Hell gig story I did for Splitsider

In 2009, I was one fourth of an ongoing tour called The Beards of Comedy. We were all based in or around Atlanta and chose that name because we all happened to have beards and thought of it as a sort of parody of a hook. We did no material about beards or any beard-centric comedy; we just thought it was a funny name. All that being said, when someone from the NYC Beard and Mustache Championship contacted us and offered to pay us to perform at the annual event in Williamsburg, BK, we were more than happy to take the gig and the money… mostly the money. I was the first of us that had to do a set, which was about three hours into the event. 1,000 people were packed into a capacity 800 venue. Everyone was hammered. I was supposed to do 20 minutes of standup after a bluegrass/rockabilly band, a ZZ Top cover band, and a mustache competition. The MC butchered my intro, paraphrasing whatever BS credits no one would know anyway, and failing to mention that I was a comedian (kind of important). Right off the bat, the 600 people toward the back were completely tuned out or ordering beers. The 400 or so toward the front were still wondering what I was there to do without a costume or an instrument. I told a few quick jokes and finagled some laughs, more or less by way of trickery. Someone realized a few minutes in that I was a comedian and yelled, ‘Tell a joke!’ To which I replied, ‘You remember when I was talking and then I stopped and people laughed?…That was a joke.’ I thought I had won over the crowd, and I was so, so wrong. People were heckling five or ten at a time. I was only five minutes into a 20 minute set. I strapped in and braced myself for 15 minutes of 1,000 people hating me (I couldn’t risk not getting paid). About three more minutes of chaos ensued before the MC walked right up to me and asked, ‘What you wanna do?’ I said, ‘If you’re saying I can bail, then I’ll bail.
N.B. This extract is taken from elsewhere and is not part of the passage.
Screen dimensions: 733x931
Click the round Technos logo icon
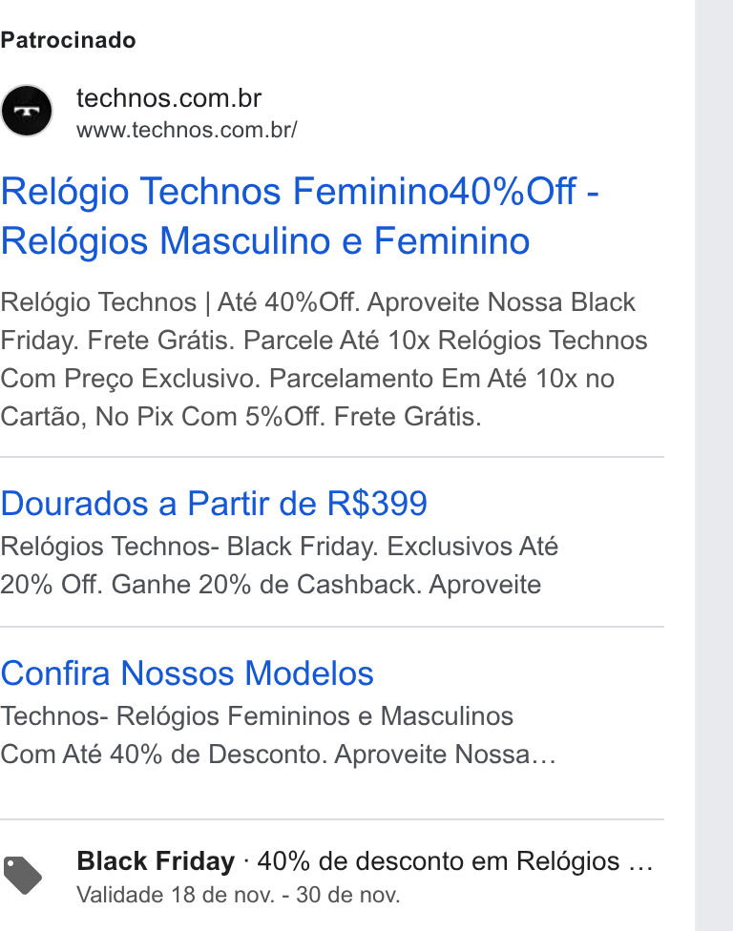(27, 111)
I just wanna make sure I get paid.’ He said, ‘Let me make an announcement real quick.’ He then informed someone that their car was about to be towed and said to the DJ, “Hey DJ, play that Wilson Phillips song. Andy and I are gonna dance!” I immediately told him, “I’m not a fuckin’ monkey. Not dancin’.” And walked backstage where five or six bands were visibly cringing. A ZZ Top cover band member patted me on the back and said, ‘Fuck em all.’ To this day, that’s the only phrase I use when consoling a comic who just bombed.